July 20th was chosen as the date of the auction, which also includes items like the original crew-annotated Apollo 13 flight plan, astronaut Gus Grissom's space suit, and photographs taken on and of the moon by NASA. The date holds a special significance in the history of space exploration, as it will be the 48th anniversary of man's first landing on the moon in 1969.
Armstrong's "Lunar Sample Return" bag more or less went missing after its contents were extracted in July of 1969, but it was eventually found in the garage of convicted thief/museum manager Max Ary, who Reuters reports got it from an unmarked box at the Johnson Space Center in Houston, TX, where it sat unidentified and uncatalogued for years. After that, it was seized by the US Marshals Service, which auctioned it off and failed to get any bids at least twice – until eventually it was purchased by a Nancy Lee Carlson of Chicago, who got it for just $995.

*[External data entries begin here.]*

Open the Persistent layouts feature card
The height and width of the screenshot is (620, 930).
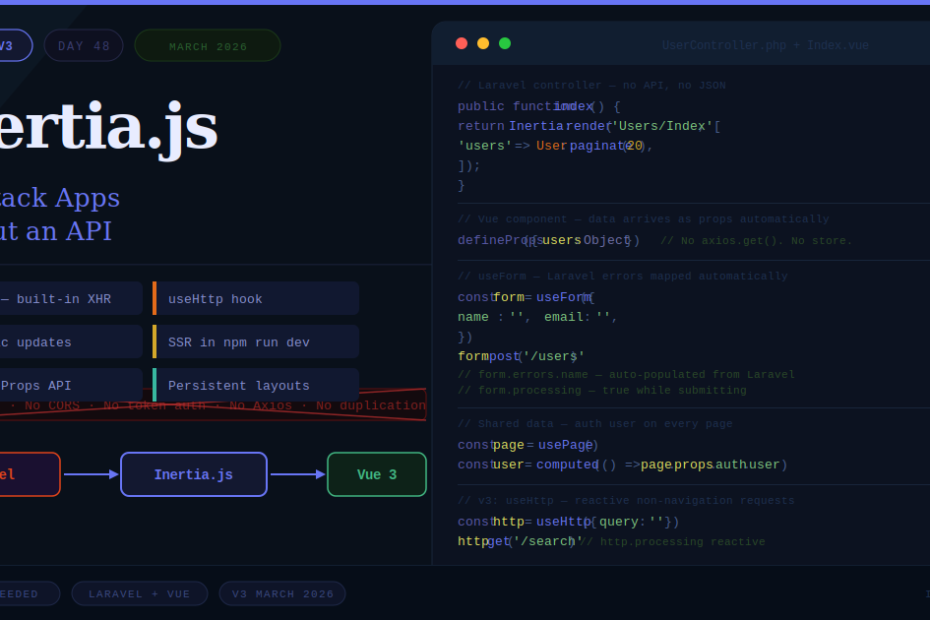click(256, 385)
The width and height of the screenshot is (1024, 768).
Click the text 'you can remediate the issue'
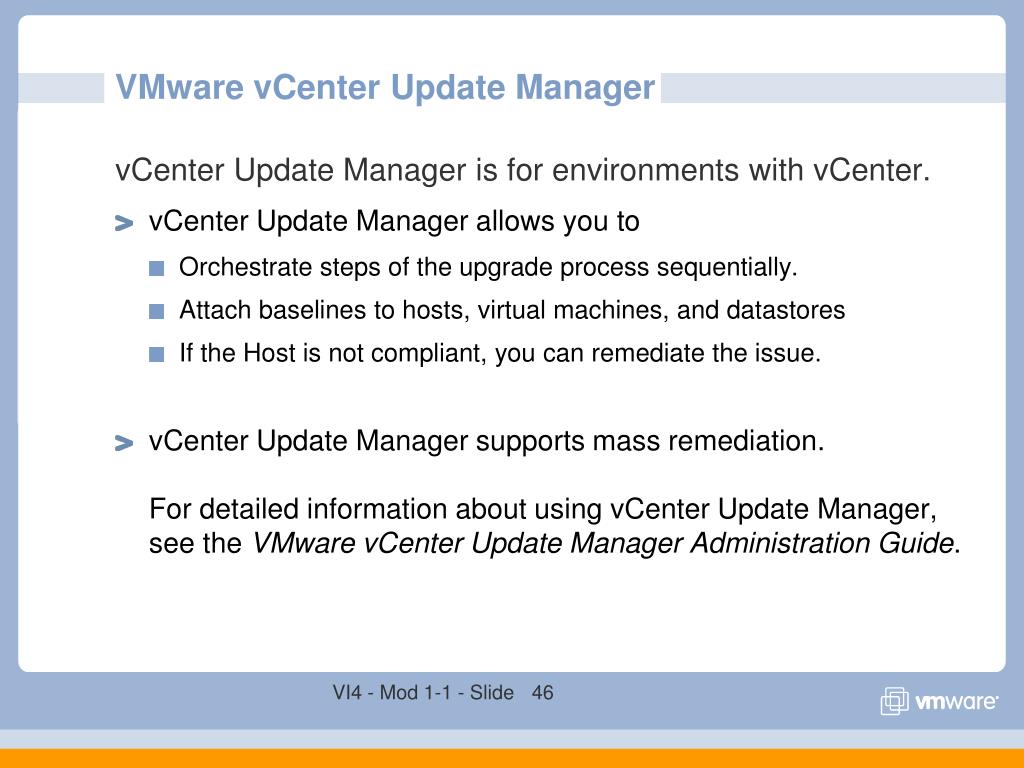pos(657,353)
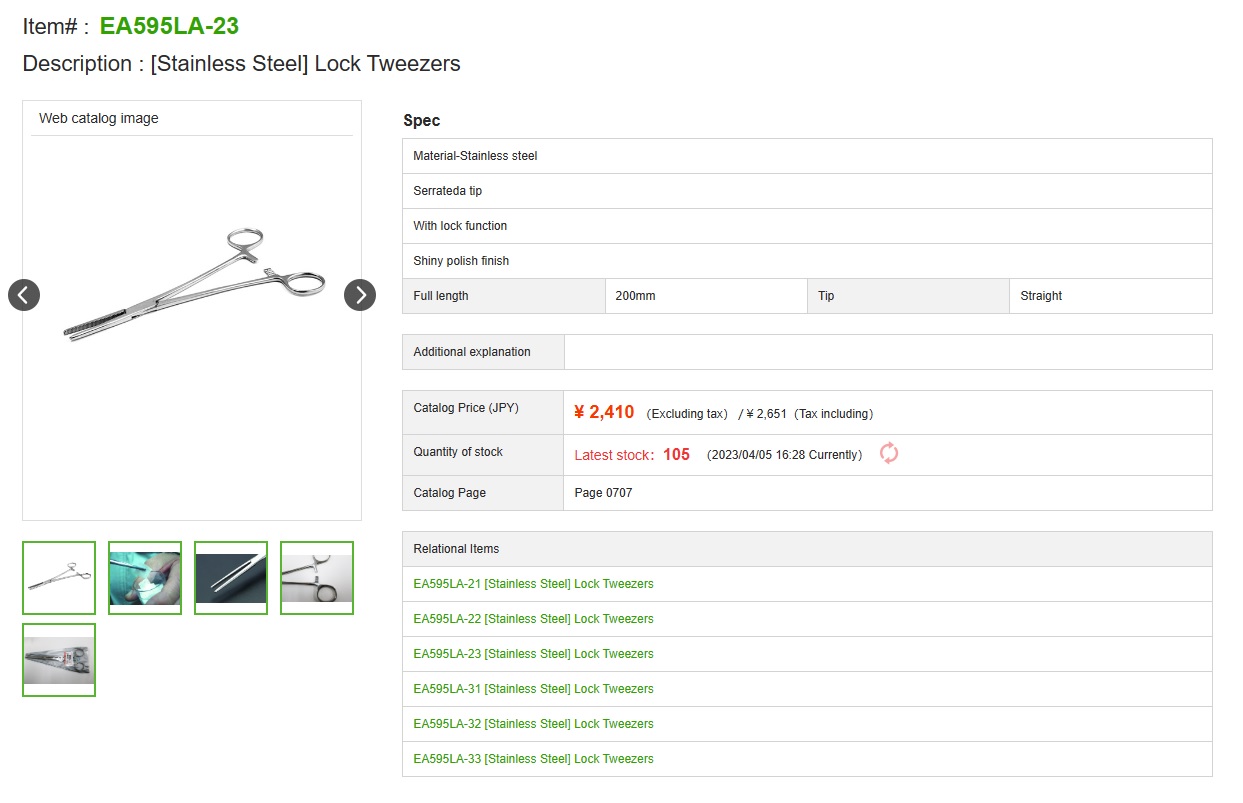The width and height of the screenshot is (1243, 803).
Task: Open related item EA595LA-32
Action: click(x=533, y=724)
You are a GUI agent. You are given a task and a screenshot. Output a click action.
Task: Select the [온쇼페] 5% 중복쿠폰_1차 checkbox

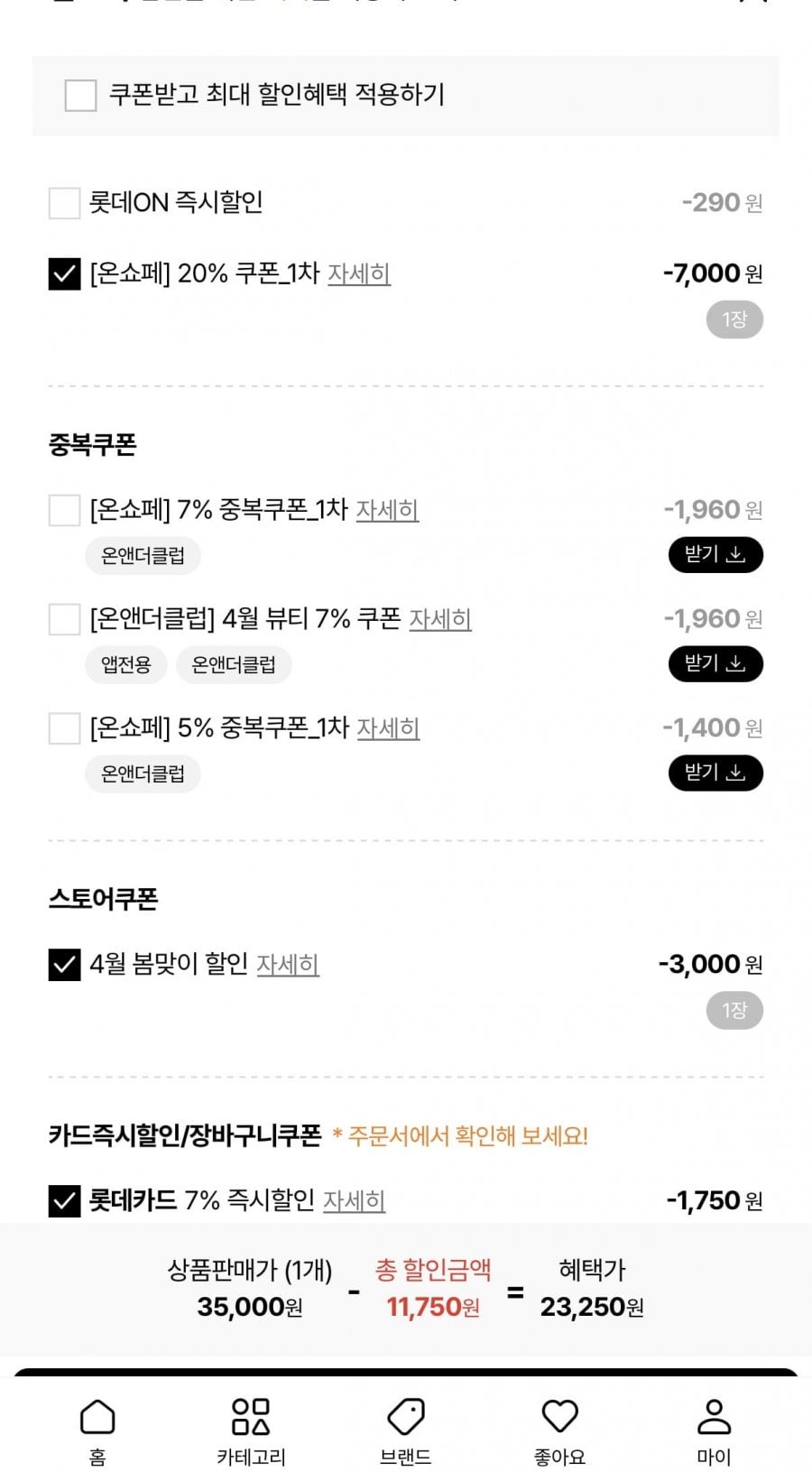point(64,728)
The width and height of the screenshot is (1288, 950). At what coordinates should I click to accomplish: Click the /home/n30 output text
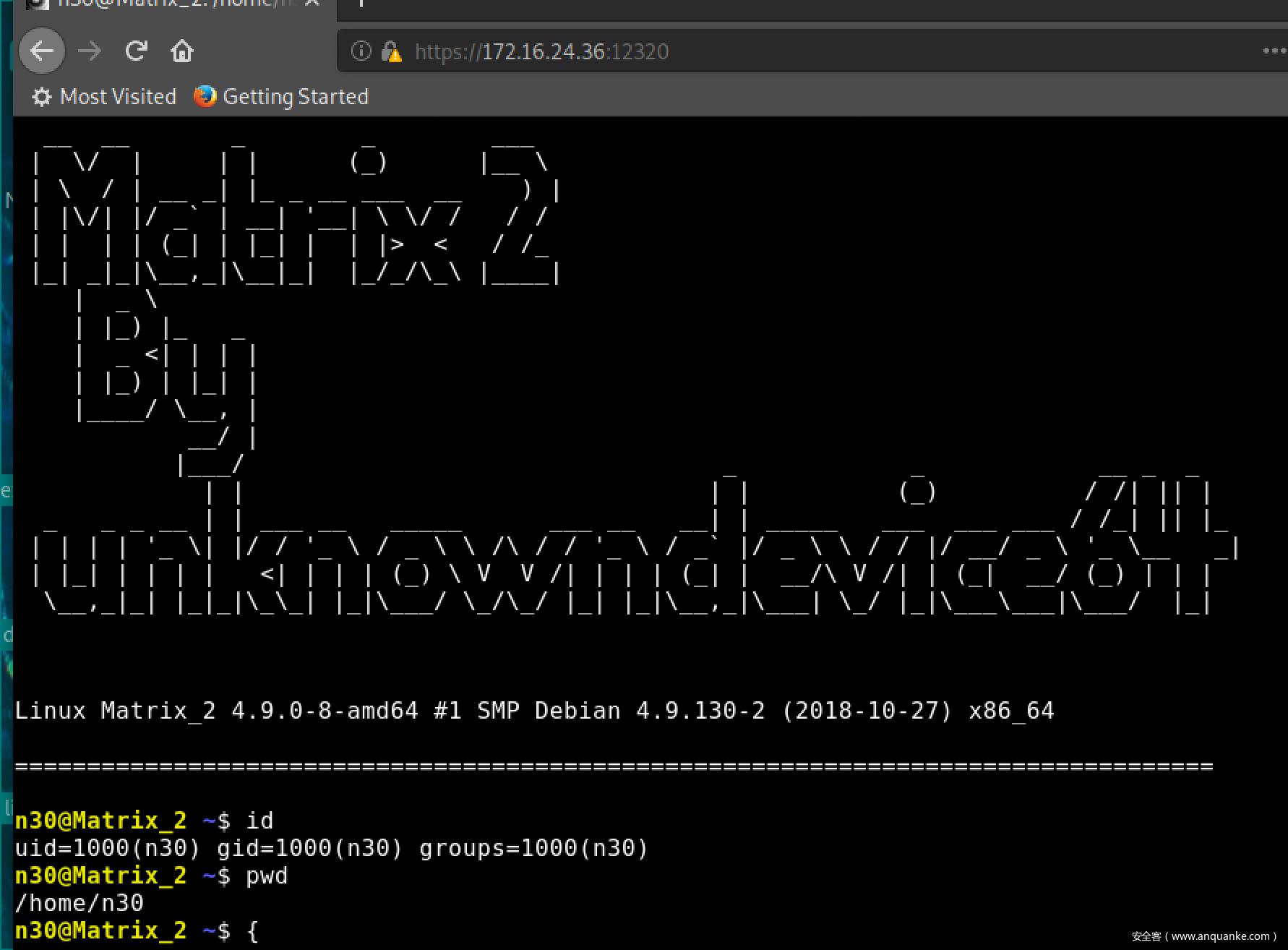click(80, 903)
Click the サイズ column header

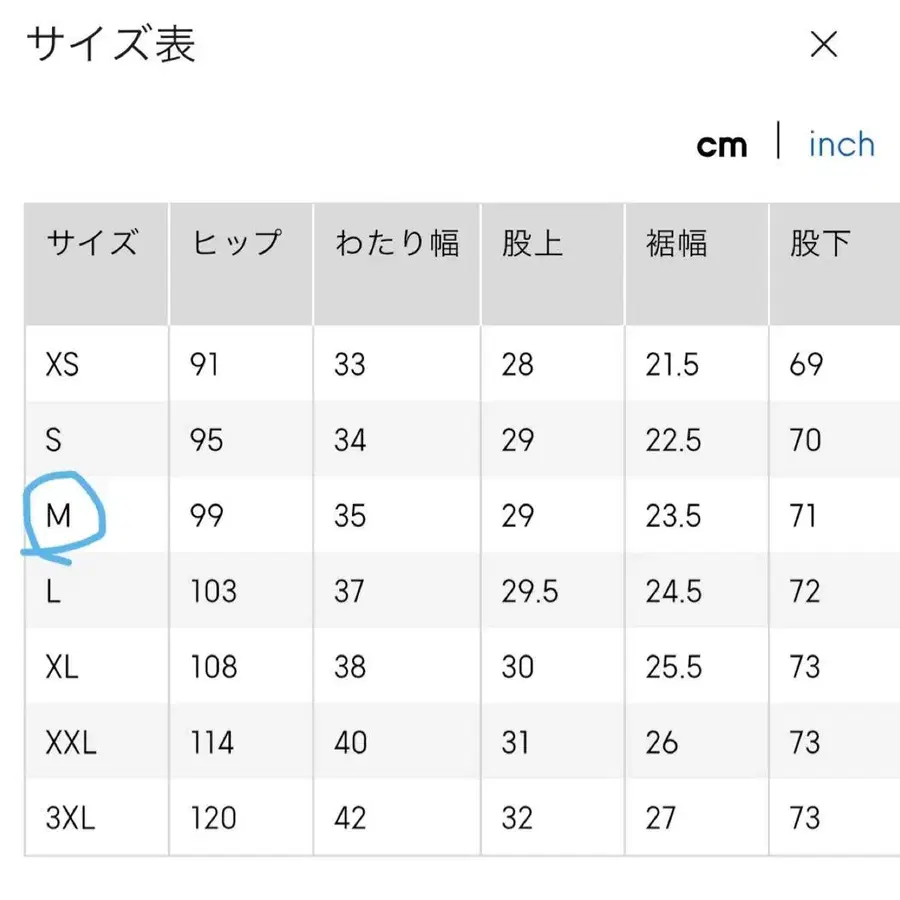coord(93,243)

At that point, no one knew the true significance of the bag, but when Carlson sent it off to NASA in order to authenticate it, they found not only that it had been used by Armstrong himself, but that it also had trace amounts of moon dust still inside. At that point, NASA claimed ownership of the bag, and Carlson had to sue to get it back – a side benefit of which was the publicity and attention from buyers that the case attracted. Hence its current whereabouts, and its expected value of $4 million.